For a more detailed discussion of solvates and the methods used to make and characterise them, see Bryn et al., Solid-State Chemistry of Drugs, Second Edition, published by SSCI, Inc of West Lafayette, IN, USA, 1999, ISBN 0-967-06710-3.
The method disclosed herein may further comprise the steps of:
As will be appreciated, the method disclosed herein also acts to detect a bacterium that is resistant to one or more antibiotics.
It will also be appreciated that the method disclosed herein may be run in parallel. This allows for a range of concentrations of each antibiotic (or antibiotic mixture) to be tested against the bacterial mixture that may include a bacterium that is resistant to one or more antibiotics.
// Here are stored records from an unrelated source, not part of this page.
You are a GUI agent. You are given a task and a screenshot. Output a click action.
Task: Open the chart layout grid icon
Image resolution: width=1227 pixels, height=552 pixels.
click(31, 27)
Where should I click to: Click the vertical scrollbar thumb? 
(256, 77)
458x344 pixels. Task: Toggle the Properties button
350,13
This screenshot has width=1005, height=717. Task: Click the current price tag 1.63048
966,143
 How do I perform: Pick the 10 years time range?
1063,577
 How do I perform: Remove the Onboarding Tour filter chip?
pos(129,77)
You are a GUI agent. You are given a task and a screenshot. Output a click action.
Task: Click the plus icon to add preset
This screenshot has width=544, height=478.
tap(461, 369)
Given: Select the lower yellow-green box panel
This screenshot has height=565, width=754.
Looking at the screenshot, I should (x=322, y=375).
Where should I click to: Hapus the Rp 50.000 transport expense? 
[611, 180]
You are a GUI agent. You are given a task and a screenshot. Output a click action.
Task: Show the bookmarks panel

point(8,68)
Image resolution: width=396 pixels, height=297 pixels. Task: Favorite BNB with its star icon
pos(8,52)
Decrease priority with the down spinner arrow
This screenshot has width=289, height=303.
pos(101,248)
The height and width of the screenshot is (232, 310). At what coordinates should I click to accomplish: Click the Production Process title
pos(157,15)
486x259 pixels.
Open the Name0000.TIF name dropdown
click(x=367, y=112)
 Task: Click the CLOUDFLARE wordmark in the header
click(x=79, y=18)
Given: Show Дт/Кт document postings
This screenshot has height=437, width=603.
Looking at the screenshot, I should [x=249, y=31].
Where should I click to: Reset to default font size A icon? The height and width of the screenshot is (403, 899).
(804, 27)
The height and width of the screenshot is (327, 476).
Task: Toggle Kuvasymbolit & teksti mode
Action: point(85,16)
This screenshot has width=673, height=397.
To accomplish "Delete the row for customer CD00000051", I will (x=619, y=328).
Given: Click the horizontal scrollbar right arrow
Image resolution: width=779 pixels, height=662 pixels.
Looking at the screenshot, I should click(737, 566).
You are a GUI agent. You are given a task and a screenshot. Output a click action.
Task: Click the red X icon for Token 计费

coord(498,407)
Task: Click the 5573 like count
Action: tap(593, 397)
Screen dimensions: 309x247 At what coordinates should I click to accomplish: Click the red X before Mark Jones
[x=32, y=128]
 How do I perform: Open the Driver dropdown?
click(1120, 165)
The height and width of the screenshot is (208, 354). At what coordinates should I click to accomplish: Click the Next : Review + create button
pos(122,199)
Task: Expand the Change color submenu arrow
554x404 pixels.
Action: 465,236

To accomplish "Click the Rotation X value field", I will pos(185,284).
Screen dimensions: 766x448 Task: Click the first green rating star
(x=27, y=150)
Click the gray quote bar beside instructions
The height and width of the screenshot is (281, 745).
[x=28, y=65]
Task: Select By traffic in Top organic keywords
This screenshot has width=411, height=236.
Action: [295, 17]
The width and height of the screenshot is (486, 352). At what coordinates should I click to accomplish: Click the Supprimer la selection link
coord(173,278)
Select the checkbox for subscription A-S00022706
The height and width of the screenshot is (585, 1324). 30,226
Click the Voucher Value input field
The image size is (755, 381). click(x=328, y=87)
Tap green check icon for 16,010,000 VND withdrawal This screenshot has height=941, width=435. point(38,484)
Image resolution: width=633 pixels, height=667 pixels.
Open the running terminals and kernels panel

Additionally or alternatively, these parallel tests may enable one to test the bacterial mixture against a panel of antibiotics (and antibiotic mixtures). In other words, this method may be run in a combinatorial manner to produce a number of results in a speedy manner, enabling the detection of an antibiotic (or antibiotic combination) that can be used to kill the bacterium, as well as giving information on the antibiotic(s) that the bacterium is resistant to.
As will be appreciated, the antibody and/or aptamer may be used as a recognition agent for a specific bacterium. As such, the antibody and/or aptamer may be generated to specifically target a specific bacterium. This may be achieved by means known in the art.
In such embodiments, the binding of the antibody and/or the aptamer allows for the separation of the resistant bacterium, if present, from the antibiotic-challenged bacterial mixture. In additional or alternative embodiments, the method may further comprise a step of increasing a concentration of the resistant bacterium, if present, before conducting a detection step.
The term “antibody” when used herein may refer to an isolated antibody, a purified antibody, an antibody fragment (e.g. single-chain antibodies and nanobodies), a monoclonal antibody or combinations thereof.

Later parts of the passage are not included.